--- Materials provided Enclosed Below ---

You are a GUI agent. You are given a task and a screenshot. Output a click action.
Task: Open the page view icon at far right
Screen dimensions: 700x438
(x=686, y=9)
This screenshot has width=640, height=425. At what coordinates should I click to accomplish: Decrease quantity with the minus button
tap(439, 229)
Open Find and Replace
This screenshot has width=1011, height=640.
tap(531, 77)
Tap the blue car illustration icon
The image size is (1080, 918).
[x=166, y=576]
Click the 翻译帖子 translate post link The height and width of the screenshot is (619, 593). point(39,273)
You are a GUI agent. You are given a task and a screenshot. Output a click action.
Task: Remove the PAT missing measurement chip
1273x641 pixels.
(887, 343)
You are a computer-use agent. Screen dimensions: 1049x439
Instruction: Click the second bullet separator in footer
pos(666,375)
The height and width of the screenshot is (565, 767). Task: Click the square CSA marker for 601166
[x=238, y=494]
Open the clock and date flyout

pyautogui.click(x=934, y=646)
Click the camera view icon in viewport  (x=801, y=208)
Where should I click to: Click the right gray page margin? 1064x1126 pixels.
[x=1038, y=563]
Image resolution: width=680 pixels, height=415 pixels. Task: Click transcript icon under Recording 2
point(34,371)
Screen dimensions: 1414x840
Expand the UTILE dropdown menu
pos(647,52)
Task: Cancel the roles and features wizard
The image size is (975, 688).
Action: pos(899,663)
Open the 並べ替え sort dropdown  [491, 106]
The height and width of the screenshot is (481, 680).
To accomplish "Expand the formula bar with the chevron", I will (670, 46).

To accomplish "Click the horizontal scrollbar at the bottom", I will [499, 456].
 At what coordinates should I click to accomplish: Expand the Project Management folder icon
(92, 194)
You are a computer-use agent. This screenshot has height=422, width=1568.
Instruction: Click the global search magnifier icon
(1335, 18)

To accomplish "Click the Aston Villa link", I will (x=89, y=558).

--- End of Enclosed Materials provided ---

Assignment: All lines holding the word "view" must be found in the listing and copied.

Written solution:
Task: Open the page view icon at far right
Click the camera view icon in viewport  (x=801, y=208)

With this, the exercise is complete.